As the options for multi-modal transportation in the East End are continually expanding (more on that when our new site launches soon), we thought it might be nice to share an article from the Project for Public Spaces regarding one of our favorite past times: the old-fashioned art of walking. And just in case you’ve already slipped on your new year’s resolution to get in shape, give this article a read for motivation.
The following excerpt is from Walking is Going Places, part one in a series by Jay Walljasper. Originally published at www.pps.org on Jan 13, 2015.
Walking is going places.
Humans’ most common pastime–forsaken for decades as too slow and too much effort– is now recognized as a health breakthrough, an economic catalyst, and a route to happiness.

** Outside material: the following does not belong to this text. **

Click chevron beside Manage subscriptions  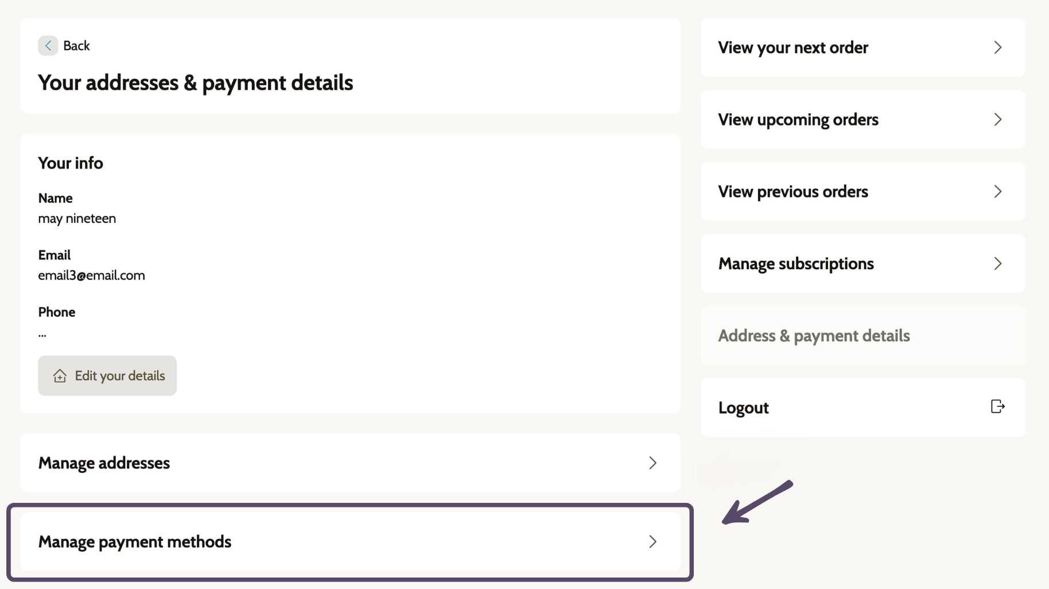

Real Simple magazine (circulation: 2 million) declared “walking, America’s untrendiest trend” in its February 2014 cover story. A month later Builder magazine (a construction trade journal) announced on its cover, “Walkability. Why we care…and why you should too.” The reason? Simple: “Increasingly, the market is demanding places where homeowners can hoof it.”
The New Yorker weighed in last September quoting the new book A Philosophy of Walking, which asserts that walking “makes it possible to recover the pure sensation of being, to rediscover the simple joy of existing.”
This sheer pleasure of walking is highlighted in one of the year’s top music videos, “Happy” by soul singer Pharrell Williams. It’s an exuberant celebration of life on foot showing all kinds of people (including Magic Johnson, Steve Carrell and Jimmy Kimmel) strutting, stepping, striding and sashaying down city streets. It’s been viewed 465 million times on You Tube.
There is sure to be continuing coverage of foot power next year when the Surgeon General’s office releases a Call to Action on the health and social benefits of walking and walkable communities–a step some are comparing to the 1964 Surgeon General’s Report on the dangers of smoking.
Already the Centers for Disease Control and Prevention (CDC) recommends all adults engage in 30 minutes of physical activity such as walking five days a week based on the proven connection between moderate physical activity and lower incidences of major medical problems–not just heart disease, diabetes and obesity, as you’d expect, but also depression, dementia, anxiety, colon cancer, osteoporosis, and other serious conditions.
This flurry of attention about walking is more than a flash-in-the-pan. Evidence that millions of Americans’ are now rediscovering walking for transportation, fitness, and fun is as solid as the sidewalk beneath our feet.